*** Opening Dataset content ***

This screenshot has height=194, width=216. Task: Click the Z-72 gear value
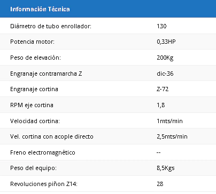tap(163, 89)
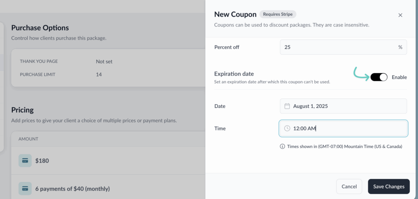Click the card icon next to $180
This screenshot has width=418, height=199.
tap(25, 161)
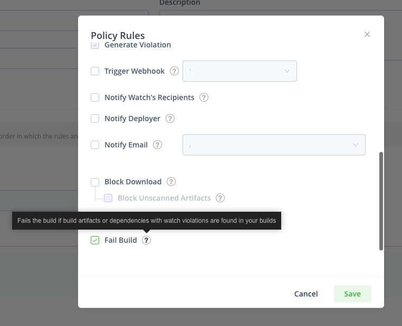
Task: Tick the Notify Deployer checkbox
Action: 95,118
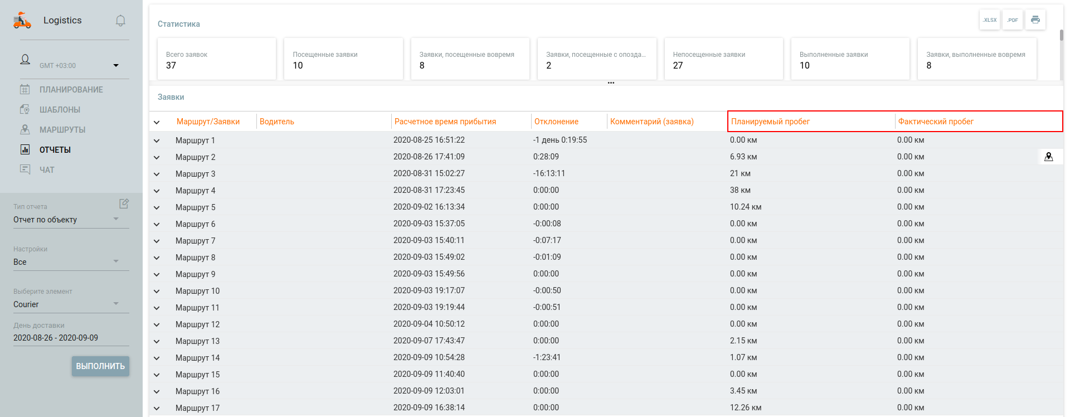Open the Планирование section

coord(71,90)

*** Closing Dataset content ***

Could you output the listing word for word, omitting every picture?

§ Exercise response
This screenshot has height=194, width=216. Task: Click the Z-72 gear value
tap(163, 89)
Click the card icon next to $180
This screenshot has width=418, height=199.
tap(25, 161)
Task: Tick the Notify Deployer checkbox
Action: 95,118
Open the Планирование section

coord(71,90)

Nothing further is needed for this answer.